Dave Pierce, Warehouse Manager for Electric Mobility, arranged for 20 Rascal 388 Deluxe Mobility Scooters to be delivered to the Horse Guards Parade for BLESMA to use during the Parade.

This year, Britain commemorated the centenary anniversary since the end of the First World War, while Electric Mobility Celebrated its 15th year working in partnership with charity BLESMA.

The charity is the only national Armed Forces charity that supports veterans who have lost limbs, or lost the use of limbs or eyes, by providing them with rehabilitation activities and welfare support. This year, BLESMA also celebrated its 100th year of service.

As with most years, 40 BLESMA members took part in this years’ Remembrance Parade.

This year consisted of 20 members using Electric Mobility scooters, along with the walking wounded, widows and carers behind them.

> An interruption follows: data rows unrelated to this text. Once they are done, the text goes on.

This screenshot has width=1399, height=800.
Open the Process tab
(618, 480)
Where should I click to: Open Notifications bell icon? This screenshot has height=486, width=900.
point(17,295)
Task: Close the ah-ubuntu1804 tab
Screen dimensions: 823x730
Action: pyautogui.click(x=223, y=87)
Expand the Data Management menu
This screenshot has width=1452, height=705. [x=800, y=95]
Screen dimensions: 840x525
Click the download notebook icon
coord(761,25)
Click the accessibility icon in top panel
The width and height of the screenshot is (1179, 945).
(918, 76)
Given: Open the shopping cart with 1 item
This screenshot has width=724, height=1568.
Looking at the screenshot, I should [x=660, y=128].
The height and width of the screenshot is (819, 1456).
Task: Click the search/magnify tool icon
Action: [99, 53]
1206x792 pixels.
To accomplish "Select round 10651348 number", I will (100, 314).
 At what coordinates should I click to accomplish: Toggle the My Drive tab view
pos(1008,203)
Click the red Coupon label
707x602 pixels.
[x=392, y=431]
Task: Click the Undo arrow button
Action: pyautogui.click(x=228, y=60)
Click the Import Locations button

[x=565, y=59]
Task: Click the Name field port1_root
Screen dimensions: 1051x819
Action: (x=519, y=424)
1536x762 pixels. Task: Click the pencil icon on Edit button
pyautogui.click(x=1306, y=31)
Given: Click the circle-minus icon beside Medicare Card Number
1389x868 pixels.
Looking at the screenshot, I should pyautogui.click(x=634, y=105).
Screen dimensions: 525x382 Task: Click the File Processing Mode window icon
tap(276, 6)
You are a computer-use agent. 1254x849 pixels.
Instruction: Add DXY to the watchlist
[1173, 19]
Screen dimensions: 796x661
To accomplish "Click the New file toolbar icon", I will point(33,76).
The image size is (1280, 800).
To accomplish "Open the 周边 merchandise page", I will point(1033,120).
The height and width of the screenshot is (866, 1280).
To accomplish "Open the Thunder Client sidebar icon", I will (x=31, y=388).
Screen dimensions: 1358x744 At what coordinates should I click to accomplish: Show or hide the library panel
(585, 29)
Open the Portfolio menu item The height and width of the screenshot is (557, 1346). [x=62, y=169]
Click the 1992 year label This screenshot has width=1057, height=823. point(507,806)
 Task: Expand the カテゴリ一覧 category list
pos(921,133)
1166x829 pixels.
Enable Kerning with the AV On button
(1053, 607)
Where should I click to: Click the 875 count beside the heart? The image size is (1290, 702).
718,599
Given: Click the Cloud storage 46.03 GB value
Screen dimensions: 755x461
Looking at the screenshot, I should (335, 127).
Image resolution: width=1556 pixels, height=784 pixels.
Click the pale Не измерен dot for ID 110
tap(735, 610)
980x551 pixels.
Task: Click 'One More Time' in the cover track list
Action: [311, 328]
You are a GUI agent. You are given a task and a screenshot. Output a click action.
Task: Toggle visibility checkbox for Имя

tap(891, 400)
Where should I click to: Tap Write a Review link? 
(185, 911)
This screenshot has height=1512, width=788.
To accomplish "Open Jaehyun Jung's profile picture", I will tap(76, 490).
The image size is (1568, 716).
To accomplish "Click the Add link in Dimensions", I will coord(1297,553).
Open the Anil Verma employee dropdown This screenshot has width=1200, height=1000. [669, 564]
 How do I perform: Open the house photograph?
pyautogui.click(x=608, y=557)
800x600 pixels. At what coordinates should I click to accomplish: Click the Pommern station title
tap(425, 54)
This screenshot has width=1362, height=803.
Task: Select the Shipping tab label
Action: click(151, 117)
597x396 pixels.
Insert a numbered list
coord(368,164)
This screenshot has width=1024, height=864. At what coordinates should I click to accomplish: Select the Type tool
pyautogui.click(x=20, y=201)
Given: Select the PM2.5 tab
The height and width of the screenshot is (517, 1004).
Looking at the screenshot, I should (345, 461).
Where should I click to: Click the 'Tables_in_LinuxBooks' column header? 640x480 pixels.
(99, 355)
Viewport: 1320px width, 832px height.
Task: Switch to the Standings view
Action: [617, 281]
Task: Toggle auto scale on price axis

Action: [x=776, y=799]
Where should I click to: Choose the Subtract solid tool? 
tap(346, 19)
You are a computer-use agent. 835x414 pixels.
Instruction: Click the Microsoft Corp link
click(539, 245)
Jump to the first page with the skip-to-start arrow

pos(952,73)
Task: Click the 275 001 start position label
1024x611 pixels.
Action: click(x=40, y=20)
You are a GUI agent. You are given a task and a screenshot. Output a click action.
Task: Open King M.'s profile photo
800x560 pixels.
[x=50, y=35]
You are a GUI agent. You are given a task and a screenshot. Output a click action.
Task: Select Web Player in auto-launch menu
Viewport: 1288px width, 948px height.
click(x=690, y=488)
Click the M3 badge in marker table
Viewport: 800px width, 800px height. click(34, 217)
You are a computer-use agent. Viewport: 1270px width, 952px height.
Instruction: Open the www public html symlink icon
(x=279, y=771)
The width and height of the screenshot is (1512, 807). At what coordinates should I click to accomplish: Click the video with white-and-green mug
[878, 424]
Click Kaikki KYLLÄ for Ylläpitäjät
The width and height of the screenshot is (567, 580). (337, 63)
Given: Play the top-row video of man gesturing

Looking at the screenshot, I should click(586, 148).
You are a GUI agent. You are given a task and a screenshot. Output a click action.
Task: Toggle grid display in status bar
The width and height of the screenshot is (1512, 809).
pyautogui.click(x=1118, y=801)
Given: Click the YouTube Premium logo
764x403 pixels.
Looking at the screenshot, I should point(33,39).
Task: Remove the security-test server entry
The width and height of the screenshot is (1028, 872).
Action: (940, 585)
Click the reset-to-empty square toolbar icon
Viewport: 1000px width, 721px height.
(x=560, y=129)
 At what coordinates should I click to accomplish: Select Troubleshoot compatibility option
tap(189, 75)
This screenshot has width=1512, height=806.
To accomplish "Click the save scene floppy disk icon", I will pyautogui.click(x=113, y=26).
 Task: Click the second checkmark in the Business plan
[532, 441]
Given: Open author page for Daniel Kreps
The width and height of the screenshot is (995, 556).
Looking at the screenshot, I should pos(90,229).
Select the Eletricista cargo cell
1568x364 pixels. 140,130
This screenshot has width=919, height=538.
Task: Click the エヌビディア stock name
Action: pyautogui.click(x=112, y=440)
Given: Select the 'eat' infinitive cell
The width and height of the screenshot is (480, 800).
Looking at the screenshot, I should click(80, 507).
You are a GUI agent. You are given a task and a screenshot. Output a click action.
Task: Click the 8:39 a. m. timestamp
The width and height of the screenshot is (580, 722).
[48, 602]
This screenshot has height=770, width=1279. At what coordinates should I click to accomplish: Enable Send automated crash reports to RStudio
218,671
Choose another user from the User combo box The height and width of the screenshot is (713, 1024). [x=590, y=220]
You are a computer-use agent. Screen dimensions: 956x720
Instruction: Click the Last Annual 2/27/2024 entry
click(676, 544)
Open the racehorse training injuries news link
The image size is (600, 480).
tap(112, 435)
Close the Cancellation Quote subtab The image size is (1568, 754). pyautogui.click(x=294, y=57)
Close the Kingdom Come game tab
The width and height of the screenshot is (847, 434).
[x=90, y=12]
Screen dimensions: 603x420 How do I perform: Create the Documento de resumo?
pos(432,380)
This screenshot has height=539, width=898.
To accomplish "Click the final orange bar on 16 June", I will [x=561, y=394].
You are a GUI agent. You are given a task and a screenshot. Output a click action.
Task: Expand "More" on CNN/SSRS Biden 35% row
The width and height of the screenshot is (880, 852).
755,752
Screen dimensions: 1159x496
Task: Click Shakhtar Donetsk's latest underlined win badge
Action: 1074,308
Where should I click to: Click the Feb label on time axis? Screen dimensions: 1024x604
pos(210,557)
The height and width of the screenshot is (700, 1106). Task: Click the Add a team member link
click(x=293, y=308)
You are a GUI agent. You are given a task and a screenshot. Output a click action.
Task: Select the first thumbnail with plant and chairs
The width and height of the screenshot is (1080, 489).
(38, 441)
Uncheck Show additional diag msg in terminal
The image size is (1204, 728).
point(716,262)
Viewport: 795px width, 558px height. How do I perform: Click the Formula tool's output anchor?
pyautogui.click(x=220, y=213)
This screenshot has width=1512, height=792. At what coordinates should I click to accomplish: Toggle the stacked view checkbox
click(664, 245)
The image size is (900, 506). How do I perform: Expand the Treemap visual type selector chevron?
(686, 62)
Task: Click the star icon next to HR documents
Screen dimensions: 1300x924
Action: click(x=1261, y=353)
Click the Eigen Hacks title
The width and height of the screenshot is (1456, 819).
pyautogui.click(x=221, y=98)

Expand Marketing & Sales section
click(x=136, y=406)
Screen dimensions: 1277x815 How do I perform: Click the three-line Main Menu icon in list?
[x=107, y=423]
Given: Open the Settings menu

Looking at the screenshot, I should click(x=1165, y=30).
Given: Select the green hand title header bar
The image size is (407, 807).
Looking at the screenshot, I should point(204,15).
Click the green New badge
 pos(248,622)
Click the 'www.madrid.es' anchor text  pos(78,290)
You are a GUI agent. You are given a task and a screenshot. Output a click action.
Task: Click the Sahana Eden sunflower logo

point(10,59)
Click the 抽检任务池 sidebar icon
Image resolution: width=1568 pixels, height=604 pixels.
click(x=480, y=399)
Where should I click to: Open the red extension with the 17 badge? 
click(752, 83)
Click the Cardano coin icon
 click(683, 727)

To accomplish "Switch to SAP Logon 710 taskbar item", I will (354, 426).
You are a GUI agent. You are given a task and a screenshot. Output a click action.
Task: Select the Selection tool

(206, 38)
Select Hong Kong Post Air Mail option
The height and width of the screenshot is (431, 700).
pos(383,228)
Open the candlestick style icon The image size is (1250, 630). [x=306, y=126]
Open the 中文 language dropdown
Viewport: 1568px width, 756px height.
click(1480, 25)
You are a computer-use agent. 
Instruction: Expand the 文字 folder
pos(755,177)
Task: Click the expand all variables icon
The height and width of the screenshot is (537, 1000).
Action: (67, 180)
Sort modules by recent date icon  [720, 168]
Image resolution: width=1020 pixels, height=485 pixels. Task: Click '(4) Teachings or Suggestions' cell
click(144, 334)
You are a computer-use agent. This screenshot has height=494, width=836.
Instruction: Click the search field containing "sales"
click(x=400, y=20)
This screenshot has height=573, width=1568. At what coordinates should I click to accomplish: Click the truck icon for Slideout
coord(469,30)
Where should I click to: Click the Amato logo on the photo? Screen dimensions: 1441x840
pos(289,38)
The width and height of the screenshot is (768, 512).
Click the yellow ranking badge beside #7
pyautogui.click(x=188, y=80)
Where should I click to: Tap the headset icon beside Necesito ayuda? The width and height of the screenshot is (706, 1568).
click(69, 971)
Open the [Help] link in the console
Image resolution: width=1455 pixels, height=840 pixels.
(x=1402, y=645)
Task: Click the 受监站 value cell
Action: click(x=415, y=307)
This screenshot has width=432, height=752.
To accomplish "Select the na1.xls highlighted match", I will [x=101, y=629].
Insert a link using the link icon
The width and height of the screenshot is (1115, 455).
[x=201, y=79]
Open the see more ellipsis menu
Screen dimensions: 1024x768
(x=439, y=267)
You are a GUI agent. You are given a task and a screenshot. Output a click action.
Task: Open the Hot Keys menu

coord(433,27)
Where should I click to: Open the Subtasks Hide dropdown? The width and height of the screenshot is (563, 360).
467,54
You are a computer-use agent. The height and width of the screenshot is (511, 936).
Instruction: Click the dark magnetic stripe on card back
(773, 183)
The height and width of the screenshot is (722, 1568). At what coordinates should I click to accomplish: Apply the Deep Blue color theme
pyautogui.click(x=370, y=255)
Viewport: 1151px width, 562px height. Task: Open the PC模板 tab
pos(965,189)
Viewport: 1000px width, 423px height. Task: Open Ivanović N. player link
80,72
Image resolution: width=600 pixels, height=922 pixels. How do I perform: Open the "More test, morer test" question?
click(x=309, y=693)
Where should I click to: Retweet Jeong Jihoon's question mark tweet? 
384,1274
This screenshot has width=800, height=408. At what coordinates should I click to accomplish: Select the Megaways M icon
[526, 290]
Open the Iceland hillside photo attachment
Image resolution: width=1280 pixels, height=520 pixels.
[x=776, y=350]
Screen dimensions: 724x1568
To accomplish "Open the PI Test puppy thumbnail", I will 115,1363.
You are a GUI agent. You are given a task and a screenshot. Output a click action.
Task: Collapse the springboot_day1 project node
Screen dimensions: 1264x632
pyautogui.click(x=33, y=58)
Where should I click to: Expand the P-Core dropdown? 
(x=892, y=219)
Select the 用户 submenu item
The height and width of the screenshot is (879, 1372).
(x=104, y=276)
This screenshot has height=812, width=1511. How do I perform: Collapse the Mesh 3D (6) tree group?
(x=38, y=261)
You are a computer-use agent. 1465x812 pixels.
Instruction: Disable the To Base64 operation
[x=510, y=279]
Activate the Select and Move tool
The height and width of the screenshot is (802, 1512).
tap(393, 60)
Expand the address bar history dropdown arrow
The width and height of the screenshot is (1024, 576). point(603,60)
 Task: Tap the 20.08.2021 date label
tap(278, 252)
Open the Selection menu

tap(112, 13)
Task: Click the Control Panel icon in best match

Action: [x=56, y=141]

BLESMA members, along with 10,000 others, marched in honour of their colleagues and to remember those who were lost in the First World War.

Elaine Leighton, Marketing & Communications Manager at Electric Mobility, said: “We are strongly committed to supporting this great Veteran Charity and will continue to provide Mobility Scooters to give the veterans the opportunity to fully take part in the parade to pay their respects to those that are lost but not forgotten.

“Electric Mobility as a company is extremely passionate about aiding serving and ex-military personnel with this important event in the calendar, highlighting just one example of how our products really can improve the lives of heroes for the better by enabling them to remain independent. “

To mark the centenary, families whose ancestors died or were injured in the First World War were also remembered by their relatives who took part in the “People’s Procession.”

A total of 10,000 people, chosen by ballot, had the opportunity to pay their respects to all those who served in the First World War and help express the nation’s thanks to the generation that served, and those that never returned, by taking part in the Nation’s Thank You procession past the Cenotaph.